For long-term stability assessment of MTW-1 antibody, implement a systematic approach similar to developability assessment studies used for therapeutic antibodies :

• Conduct short-term stability studies at multiple temperatures (2-8°C, 25°C, and 40°C) to establish degradation kinetics

• Perform freeze-thaw cycle testing (typically 3-5 cycles) to assess resilience to standard laboratory handling

• Evaluate limited forced degradation studies (pH extremes, oxidation) to identify vulnerable modifications

• Monitor functional activity (binding, neutralization) at each time point, not just physical stability

• Use orthogonal analytical methods (SEC, CE-SDS, mass spectrometry) to detect various degradation pathways

This approach provides comprehensive data on storage conditions and handling practices that maintain MTW-1 functionality over time.

How should I validate lot-to-lot consistency when working with MTW-1 antibody across extended research projects?

To ensure experimental reproducibility with different lots of MTW-1 antibody over extended research periods:

• Establish a reference standard from a well-characterized lot and store multiple aliquots at -80°C

• Develop quantitative assays to compare new lots against the reference:

  • Flow cytometry titration on a consistent positive control cell line

  • Quantitative ELISA against recombinant TWEAK

  • Side-by-side neutralization potency assessment

• Create detailed specifications with acceptable variation limits for critical parameters

• Document lot-specific optimal concentrations for each application

• If significant differences are observed, consider normalizing data based on relative potency

This systematic approach for antibody validation mirrors practices used during therapeutic antibody development and ensures reliable results throughout long-term research projects.

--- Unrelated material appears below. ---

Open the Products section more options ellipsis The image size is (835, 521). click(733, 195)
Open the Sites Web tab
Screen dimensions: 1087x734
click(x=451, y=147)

How can MTW-1 antibody be utilized in studying TWEAK's role in cancer biology?

MTW-1 antibody offers valuable opportunities for investigating TWEAK's complex role in cancer biology:

• Tumor Microenvironment Analysis: Use MTW-1 for immunofluorescence or flow cytometry to map TWEAK expression patterns within tumor and surrounding tissue, potentially identifying correlations with infiltrating immune cells.

• Angiogenesis Studies: Since TWEAK promotes angiogenesis and endothelial cell proliferation , MTW-1 can be employed in neutralization experiments to assess TWEAK's contribution to tumor vascularization in mouse models.

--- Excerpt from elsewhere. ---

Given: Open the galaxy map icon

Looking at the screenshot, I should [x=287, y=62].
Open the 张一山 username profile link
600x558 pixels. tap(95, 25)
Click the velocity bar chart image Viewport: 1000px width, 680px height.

• NF-κB Signaling in Cancer Cells: Use MTW-1 to block TWEAK-mediated NF-κB activation in cancer cells to study downstream effects on proliferation, migration, and therapy resistance.

Similar to approaches used with other target-specific antibodies like 139H2 , researchers can leverage MTW-1 to develop new insights into TWEAK's role in carcinogenesis and potential as a therapeutic target.

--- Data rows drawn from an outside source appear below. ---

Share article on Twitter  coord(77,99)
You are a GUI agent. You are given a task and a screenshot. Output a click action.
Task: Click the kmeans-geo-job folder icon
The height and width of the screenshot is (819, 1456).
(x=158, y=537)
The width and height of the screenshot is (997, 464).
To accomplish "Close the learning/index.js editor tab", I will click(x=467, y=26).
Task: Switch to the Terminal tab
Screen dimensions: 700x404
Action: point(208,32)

What methodological approaches can enhance the specificity of MTW-1 in complex tissue samples?

To maximize specificity when using MTW-1 in complex tissue samples:

• Multiplex Immunofluorescence: Combine MTW-1 with antibodies against known TWEAK-expressing cell markers to confirm signal specificity.

• TWEAK Knockout Controls: Include TWEAK-knockout tissues or cells as negative controls, similar to the validation approach described for MUC1 knockout cells with the 139H2 antibody .

• Absorption Controls: Pre-incubate MTW-1 with recombinant TWEAK protein before staining to demonstrate signal specificity through signal abolishment.

• Orthogonal Detection Methods: Confirm MTW-1 staining patterns using alternative detection methods such as in situ hybridization for TWEAK mRNA.

These approaches build upon established validation principles for monoclonal antibodies in complex biological systems.